Avec Ce qu’il reste de nous, Jacques Terpant signe une œuvre à la fois intime et historique, un récit graphique ample et mélancolique qui explore, à travers plus de dix siècles, la lente transformation et la disparition d’une société agraire traditionnelle française. Depuis le village d’Hostun, dans la Drôme, d’où il est originaire, l’auteur tisse un hommage pudique et profond à la civilisation paysanne qui a façonné la France pendant plus de mille ans.

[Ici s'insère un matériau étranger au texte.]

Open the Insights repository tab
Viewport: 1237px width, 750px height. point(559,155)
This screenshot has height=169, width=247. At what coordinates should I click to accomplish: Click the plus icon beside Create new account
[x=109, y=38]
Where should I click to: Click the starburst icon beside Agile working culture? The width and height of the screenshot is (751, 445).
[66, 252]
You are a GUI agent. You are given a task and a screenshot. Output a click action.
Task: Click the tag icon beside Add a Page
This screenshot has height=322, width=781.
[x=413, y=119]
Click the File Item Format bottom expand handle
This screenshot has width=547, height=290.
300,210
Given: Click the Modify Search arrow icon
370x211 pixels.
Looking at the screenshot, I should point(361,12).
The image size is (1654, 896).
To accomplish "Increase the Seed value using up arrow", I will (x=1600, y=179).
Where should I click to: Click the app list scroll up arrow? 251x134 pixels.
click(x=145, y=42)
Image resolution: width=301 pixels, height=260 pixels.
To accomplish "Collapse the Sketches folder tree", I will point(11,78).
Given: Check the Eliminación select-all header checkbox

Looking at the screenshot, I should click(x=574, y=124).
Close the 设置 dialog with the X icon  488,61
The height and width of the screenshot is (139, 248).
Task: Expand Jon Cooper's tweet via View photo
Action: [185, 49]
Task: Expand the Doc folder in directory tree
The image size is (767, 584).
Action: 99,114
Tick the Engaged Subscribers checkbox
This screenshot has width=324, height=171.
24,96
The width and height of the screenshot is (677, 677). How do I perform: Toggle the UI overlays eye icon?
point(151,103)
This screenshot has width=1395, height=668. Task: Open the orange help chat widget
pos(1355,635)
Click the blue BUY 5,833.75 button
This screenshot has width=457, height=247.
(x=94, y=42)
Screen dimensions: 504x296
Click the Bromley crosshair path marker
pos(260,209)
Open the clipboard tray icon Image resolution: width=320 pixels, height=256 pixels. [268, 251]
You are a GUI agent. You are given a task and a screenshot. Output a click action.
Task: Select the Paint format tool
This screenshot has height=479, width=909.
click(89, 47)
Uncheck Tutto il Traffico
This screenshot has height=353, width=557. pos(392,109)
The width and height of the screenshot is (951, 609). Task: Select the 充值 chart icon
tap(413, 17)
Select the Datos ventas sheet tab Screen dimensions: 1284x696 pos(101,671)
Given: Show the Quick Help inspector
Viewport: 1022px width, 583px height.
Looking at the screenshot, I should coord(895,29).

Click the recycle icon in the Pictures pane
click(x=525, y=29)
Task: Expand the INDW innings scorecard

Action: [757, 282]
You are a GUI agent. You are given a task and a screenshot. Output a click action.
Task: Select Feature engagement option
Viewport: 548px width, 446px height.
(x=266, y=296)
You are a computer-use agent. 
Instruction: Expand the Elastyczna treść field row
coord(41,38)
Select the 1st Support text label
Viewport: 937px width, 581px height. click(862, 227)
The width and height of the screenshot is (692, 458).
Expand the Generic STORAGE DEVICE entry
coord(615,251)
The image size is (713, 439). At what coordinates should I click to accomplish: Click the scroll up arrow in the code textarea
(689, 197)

Construit en six récits successifs, cette bande dessinée suit le fil du temps à travers des scénettes ancrées dans des époques différentes, de l’an mil jusqu’au XXe siècle. Chacune prend racine dans le même lieu, cette petite communauté rurale, théâtre des lentes mutations sociales, religieuses, politiques et économiques qui ont marqué la campagne française. Hostun devient ainsi un microcosme, témoin de la féodalité, de l’emprise de l’Église, des guerres, de l’exode rural, de la modernité rampante et de l’effacement progressif d’un monde centré sur la terre.

Jacques Terpant s’inscrit dans la lignée d’écrivains de la terre, qui parlent d’un monde en train de s’effacer, et dont les récits portent la mémoire de ce passé désormais révolu. Comme eux, Jacques Terpant appartient à une génération qui a connu les derniers reflets de cette civilisation rurale avant sa disparition, et qui ressent profondément cette rupture entre l’homme et la terre.

Graphiquement, l’album séduit par la beauté de ses dessins : un trait précis, des couleurs sobres, une atmosphère authentique, à la fois rude et contemplative. Le rythme narratif, lui, est volontairement lent, à l’image de cette société agraire où le temps semblait s’étirer, marqué par les saisons et les traditions. Chaque histoire nous plonge dans une époque avec justesse. Si le lien thématique est fort, la progression narrative peut sembler hachée, chaque chapitre s’arrêtant sur lui-même sans relance directe vers le suivant.

Malgré cela, Ce qu’il reste de nous reste une œuvre sincère, sobre et touchante. Jacques Terpant y livre un récit profondément personnel, un geste de mémoire, un hommage à ses racines et à ce monde paysan aujourd’hui sûrement disparu.